According to Safe Work Australia, construction is the third-most dangerous industry in the country, behind “transport, postal and warehousing” and “agriculture, forestry and fishing.” Between 2017 and 2021, an average of 28 construction workers were killed on the job each year, at a rate of 2.4 fatalities per 100,000 workers.
According to Safe Work Australia’s preliminary figures, 16 construction workers have died already this year. Across all industries, 78 worker deaths were recorded in the 187 days to July 6, a rate of one fatality every 2.4 days.
These deaths have included other young workers, who, like Mcwilliam, were only just beginning their working lives.
On June 21, 16-year-old Hamiora Sharland died in hospital from injuries sustained when he was crushed by a steel beam at a sandblasting factory in Perth, Western Australia (WA). Just a week earlier, Kieren McDowall, a 20-year-old father of two, died at an iron ore mine in the Pilbara region in WA’s north.
Darren Greenfield, NSW secretary of the construction division of the Construction Forestry Maritime Mining Energy Union (CFMMEU), said Thursday, “It’s a sickening day for our industry to lose any worker.”
The union official was quick to shield Multiplex from criticism. He said: “You’ve got a multinational builder, a reputable builder… normally we look at their jobs as some of the safest jobs in our country and something like this happens.”
But Multiplex’s record is far from spotless. In 2021, the company was fined over the 2016 death of a worker at another hospital work site, in Canberra. Herman Holtz, 62, was killed when an overloaded mobile crane fell on him.
Multiplex and the crane company RAR Cranes pleaded guilty to safety breaches. While facing a maximum penalty of up to $1.5 million, Multiplex was fined $150,000 for “failing to comply with a work health and safety duty.”
This is pocket change for Multiplex, a major multinational construction company that has built more than 1,100 projects, with a combined value in excess of $US100 billion.
Little is known about precisely what occurred on Wednesday, and previous incidents have no direct bearing on the culpability of any company or individual in Mcwilliam’s death.

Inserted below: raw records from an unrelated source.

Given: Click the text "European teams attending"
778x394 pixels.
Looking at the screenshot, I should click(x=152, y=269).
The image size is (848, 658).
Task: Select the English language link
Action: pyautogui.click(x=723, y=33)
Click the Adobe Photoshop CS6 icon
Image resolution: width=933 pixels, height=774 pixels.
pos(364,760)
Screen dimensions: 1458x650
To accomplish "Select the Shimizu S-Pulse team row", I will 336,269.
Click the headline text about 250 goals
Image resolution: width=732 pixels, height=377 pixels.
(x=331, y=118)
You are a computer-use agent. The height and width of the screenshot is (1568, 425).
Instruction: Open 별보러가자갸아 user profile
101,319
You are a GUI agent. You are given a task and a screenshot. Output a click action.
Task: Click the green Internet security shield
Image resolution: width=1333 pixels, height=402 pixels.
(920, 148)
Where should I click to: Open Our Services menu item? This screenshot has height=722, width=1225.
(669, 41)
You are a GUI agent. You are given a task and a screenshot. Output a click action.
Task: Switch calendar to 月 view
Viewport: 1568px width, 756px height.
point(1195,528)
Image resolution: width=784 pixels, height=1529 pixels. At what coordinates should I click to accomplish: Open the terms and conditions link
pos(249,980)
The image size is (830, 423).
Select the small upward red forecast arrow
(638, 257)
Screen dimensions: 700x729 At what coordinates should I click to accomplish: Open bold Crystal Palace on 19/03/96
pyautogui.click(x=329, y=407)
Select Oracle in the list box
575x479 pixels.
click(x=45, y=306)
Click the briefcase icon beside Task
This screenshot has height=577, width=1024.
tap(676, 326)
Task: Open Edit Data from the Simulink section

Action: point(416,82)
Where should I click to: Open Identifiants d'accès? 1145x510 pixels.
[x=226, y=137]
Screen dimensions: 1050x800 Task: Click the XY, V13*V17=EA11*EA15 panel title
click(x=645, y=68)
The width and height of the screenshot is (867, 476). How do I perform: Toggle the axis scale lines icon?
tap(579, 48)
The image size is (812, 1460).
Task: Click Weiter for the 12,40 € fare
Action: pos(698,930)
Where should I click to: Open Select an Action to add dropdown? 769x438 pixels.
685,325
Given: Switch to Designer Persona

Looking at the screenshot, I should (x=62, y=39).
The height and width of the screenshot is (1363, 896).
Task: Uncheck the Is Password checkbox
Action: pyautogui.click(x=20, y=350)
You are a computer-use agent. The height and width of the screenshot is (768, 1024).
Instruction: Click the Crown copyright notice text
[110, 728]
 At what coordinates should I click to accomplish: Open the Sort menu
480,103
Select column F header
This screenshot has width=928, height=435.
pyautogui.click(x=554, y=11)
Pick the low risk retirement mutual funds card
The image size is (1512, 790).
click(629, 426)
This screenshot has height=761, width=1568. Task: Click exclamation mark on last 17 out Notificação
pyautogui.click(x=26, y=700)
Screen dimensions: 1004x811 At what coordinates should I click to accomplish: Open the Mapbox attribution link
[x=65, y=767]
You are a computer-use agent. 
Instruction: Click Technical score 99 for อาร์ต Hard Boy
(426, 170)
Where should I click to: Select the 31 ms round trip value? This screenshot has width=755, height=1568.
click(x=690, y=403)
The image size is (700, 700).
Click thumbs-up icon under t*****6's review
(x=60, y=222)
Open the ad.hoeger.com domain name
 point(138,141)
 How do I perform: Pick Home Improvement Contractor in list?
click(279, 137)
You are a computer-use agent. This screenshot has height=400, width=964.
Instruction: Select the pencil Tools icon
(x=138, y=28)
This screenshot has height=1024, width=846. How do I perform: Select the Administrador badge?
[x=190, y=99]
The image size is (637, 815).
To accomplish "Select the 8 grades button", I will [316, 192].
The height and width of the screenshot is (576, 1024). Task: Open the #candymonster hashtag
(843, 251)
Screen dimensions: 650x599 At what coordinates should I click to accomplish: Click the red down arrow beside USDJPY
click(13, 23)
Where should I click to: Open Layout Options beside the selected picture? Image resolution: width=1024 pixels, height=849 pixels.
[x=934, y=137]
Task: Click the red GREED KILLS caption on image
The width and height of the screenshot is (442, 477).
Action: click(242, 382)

That only underscores the rotten and prejudicial character of Greenfield’s comments. The CFMMEU leadership, in its haste to line up with a multinational corporation, dispenses with even a pretense of objectivity, the precondition for an impartial investigation and exposure of what has led to the latest death.
The union, in other words, functions as a de facto arm of public relations for management, even at a site where a worker has just been killed.
The CFMMEU itself, moreover, is frequently complicit in or even directly responsible for the unsafe conditions at building sites. At those sites it covers, the union’s health and safety officials oversee conditions and have the authority to keep workers on the job.
More broadly, the unions have suppressed any opposition by workers to the tearing down of building regulations by Labor and Liberal-National governments alike.
The unions have allowed SafeWork NSW, and equivalent government safety regulators in other states, to function as a rubber stamp for developers. Investigations into workplace deaths are invariably drawn out over several years, and typically amount to little more than a slap on the wrist. The main purpose is to cover over the role of the major construction companies, whose profit-driven decisions and practices result in the continuation of unsafe working conditions.
This underscores the need for workers to take workplace safety, and indeed their lives, out of the hands of the corporations, government safety regulators and the unions. This means establishing rank-and-file committees, democratically run by workers themselves, to demand and enforce the highest safety standards, as well as to fight for decent pay and conditions.